Song by Pee Wee

from the album Yo Soy
- Released: September 6, 2009
- Recorded: 2009
- Genre: Latin pop, reggaeton
- Length: 3:45
- Label: Streamline, Interscope, Kon Live
- Songwriter(s): Francisco Saldaña, Irvin Salinas, Norgie Noriega, Víctor Delgado
- Producer(s): Saldaña, Delgado

= Tan Feliz =

"Tan Feliz" (English: So Happy) is a song by American artist Pee Wee. The first version of the song was released on September 6, 2009, as a second promotional single from his debut studio album Yo Soy.

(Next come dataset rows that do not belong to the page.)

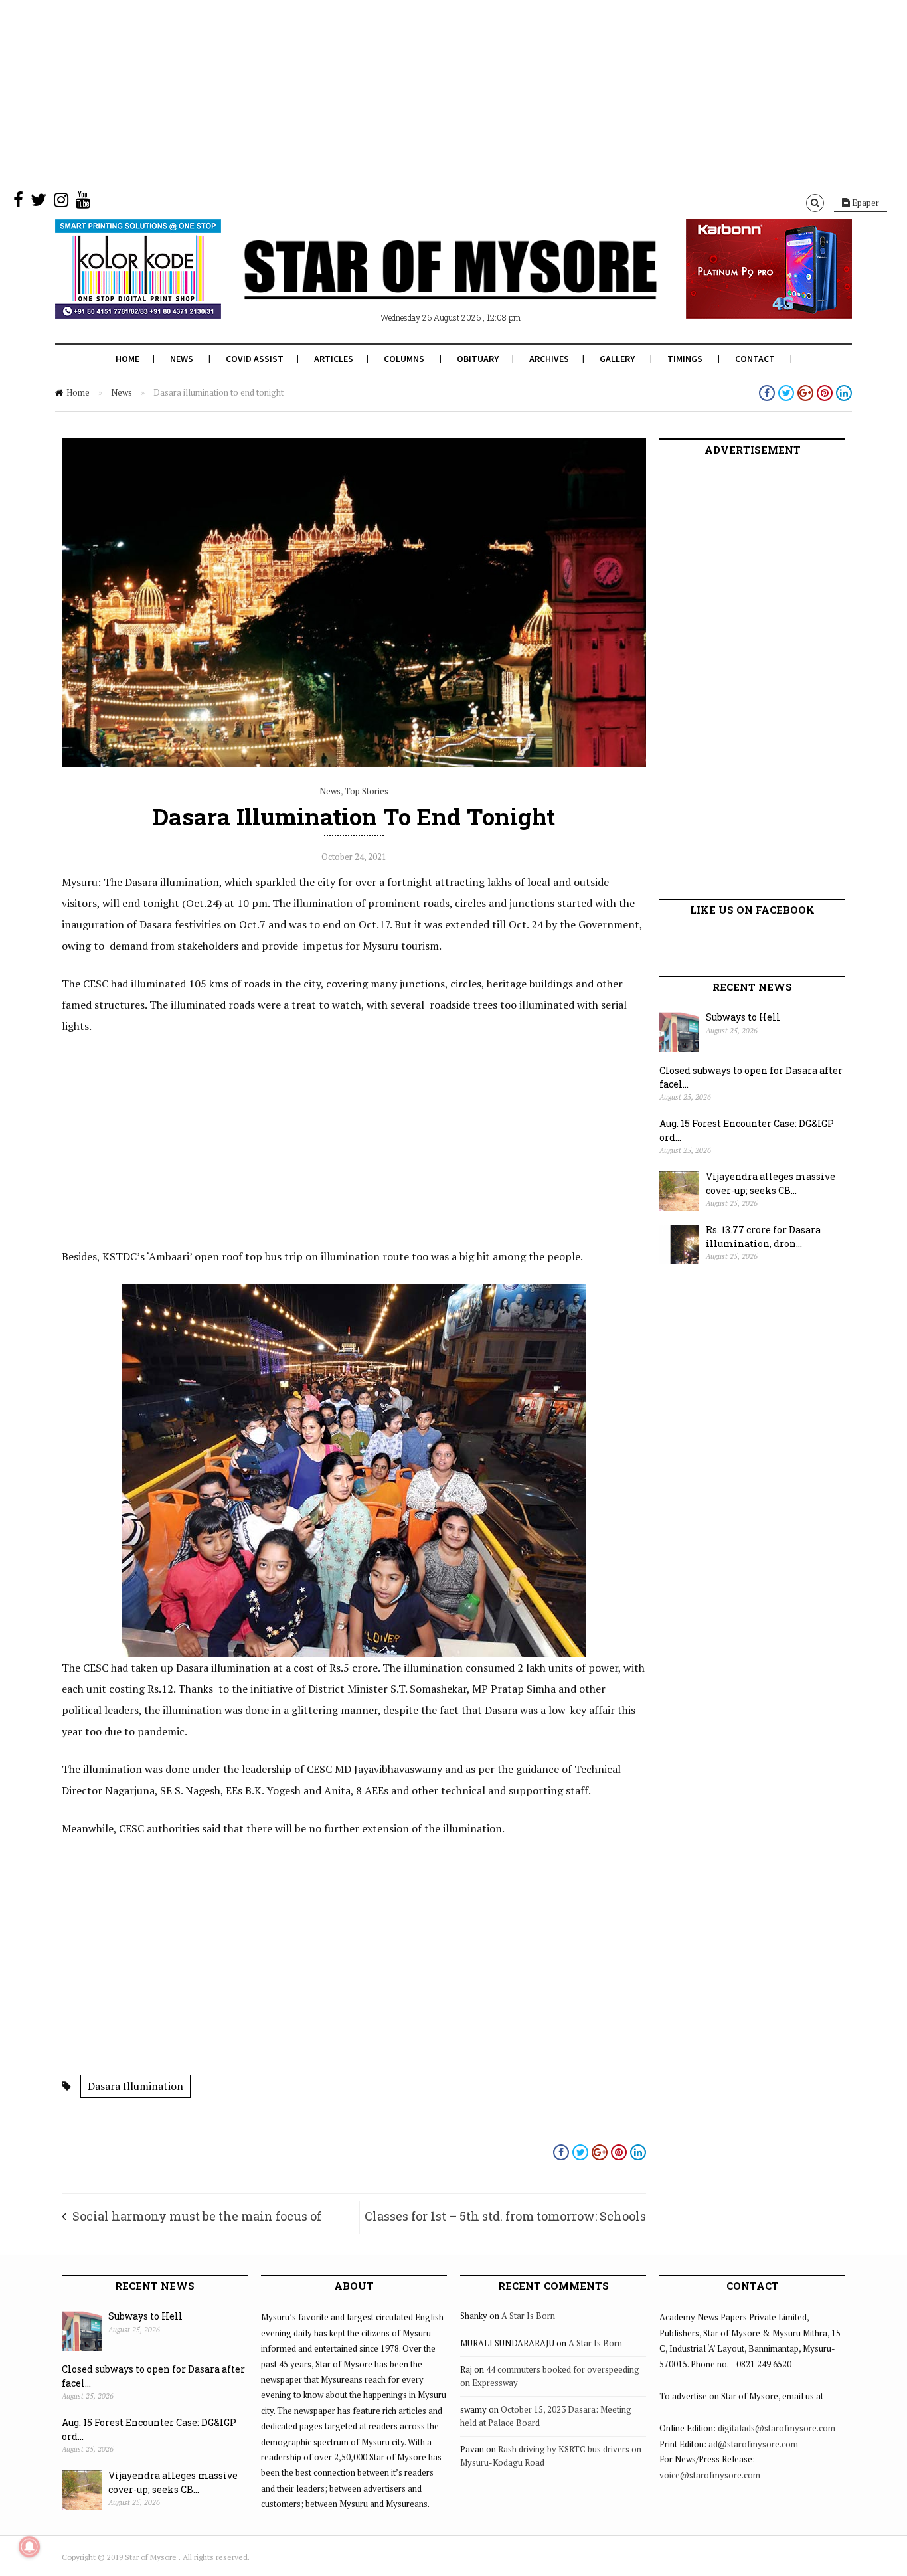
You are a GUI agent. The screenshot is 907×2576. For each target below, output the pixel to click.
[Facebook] (18, 203)
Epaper (864, 203)
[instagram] (61, 203)
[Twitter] (38, 203)
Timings (684, 359)
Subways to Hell (743, 1017)
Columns (404, 359)
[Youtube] (83, 203)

The song was covered by Pee Wee featuring Brazilian pop singer Kelly Key from his second studio album, Déjate Querer, on February 4, 2011.

==Music video==
A short music video was made exclusively for telenovela Camaleones in Colegio San Bartolomé that appears on the story, Sherlyn (Solange) and Ferdinando Valencia (Patricio) also appears on the video.

== Single version ==

"Tan Feliz" is a song by American artist Pee Wee release on February 4, 2011. The song, featuring Brazilian pop singer Kelly Key, was written by Pee Wee, Francisco Saldaña, Norgie Noriega and Víctor Delgado from her second studio album, Déjate Querer.

===Background===
On February 25, 2010, Kelly announced the negotiations with Pee Wee's agents for a featuring in her album. On April 13, the singer said on Twitter that she would record the song. On September 9, Kelly said he would embark for Mexico to record the song, a new version of Tan Feliz. The song will be released in January 2011.

===Music video===
The music video would be filmed in December 2010 in Miami, but was canceled.